Offshore drilling contractor Transocean
(RIG:
sentiment,
chart,
options)
today wowed the Street with its latest earnings numbers. The company reported that its first-quarter earnings and revenue more than doubled from the same period a year ago, boosted by acquisition-related sales figures.
More specifically, the firm reported quarterly earnings of $1.19 billion, or $3.71 per share, beating analysts' estimates for earnings of $3.33 per share. Revenue increased to $3.11 billion from $1.33 billion a year ago, compared to the Street's forecast for revenue of $3.05 billion. The company attributed the boost in profit to its acquisition of competitor GlobalSantaFe Corp. in late 2007.

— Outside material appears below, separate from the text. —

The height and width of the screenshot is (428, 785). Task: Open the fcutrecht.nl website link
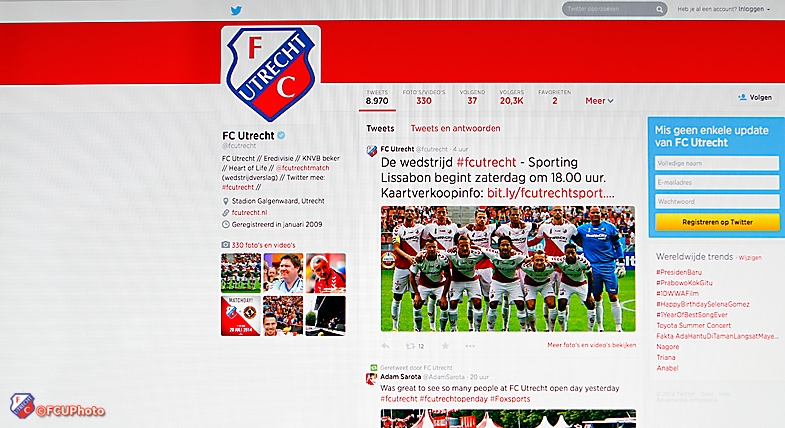249,212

Right out of the gate this morning, the shares of RIG hit a new all-time high of $162.35. The stock has since pared some of those early gains, currently trading with a 25-cent surplus near the $158 level. The security has more than quadrupled since trading near the 30 neighborhood in late 2004, led higher by double-barreled support from its 10-month and 20-month moving averages.

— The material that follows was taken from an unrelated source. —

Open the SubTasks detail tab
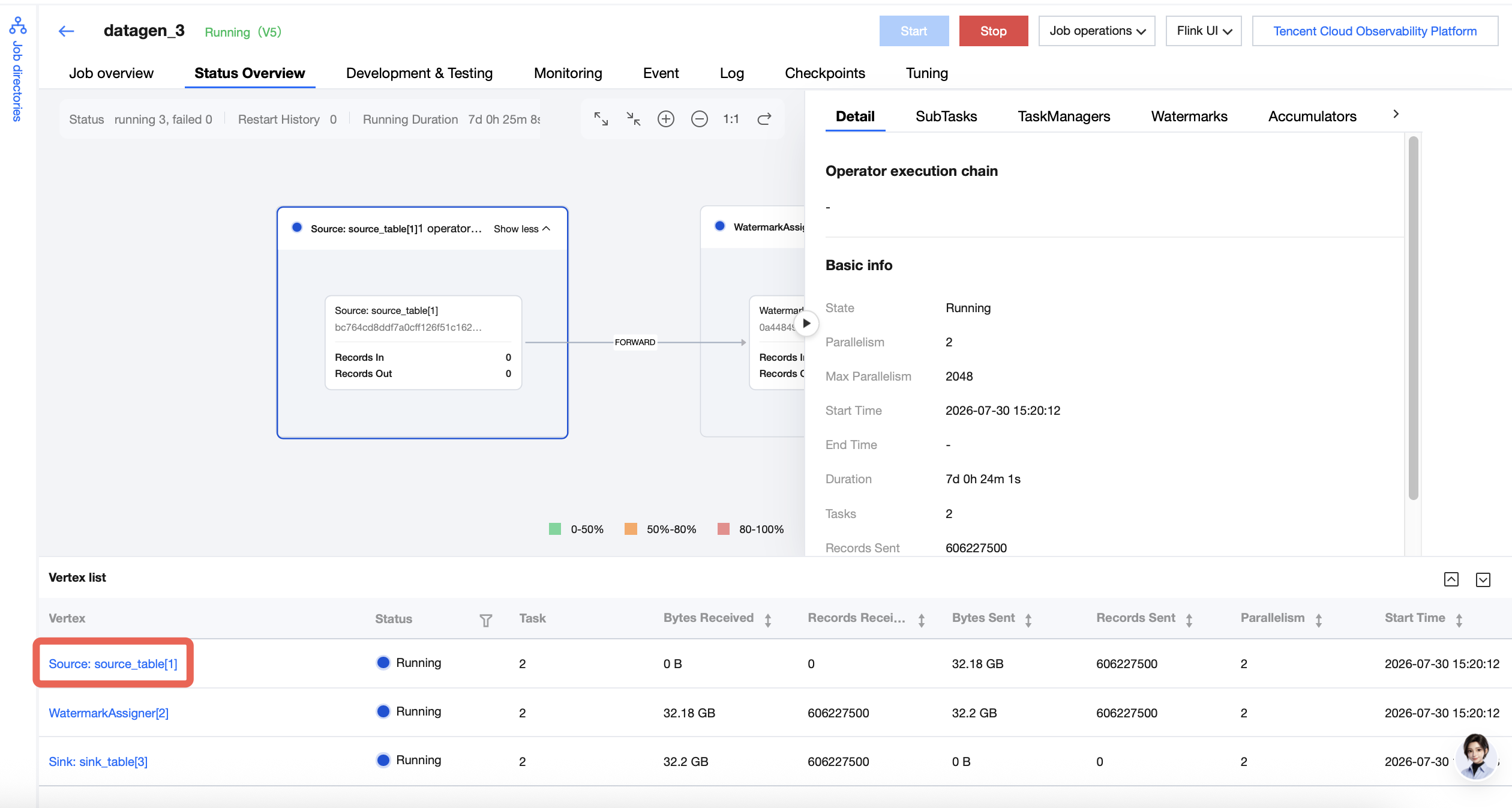The image size is (1512, 808). click(x=946, y=116)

Ahead of the report, sentiment in the options realm was mixed, as the stock's Schaeffer's put/call open interest ratio of 0.71 ranks in the middle-of-the-road 58th annual percentile. Meanwhile, sentiment in the brokerage arena is skewed toward the bulls' lair, as Zacks reports that 16 of the 22 ranking analysts rate the equity a "buy" or better. However, according to Thomson Financial, the average 12-month price target for the shares is $158.57. Should the stock continue to mark new all-time highs above this level, any price-target increases could add uptrending fuel to the fire.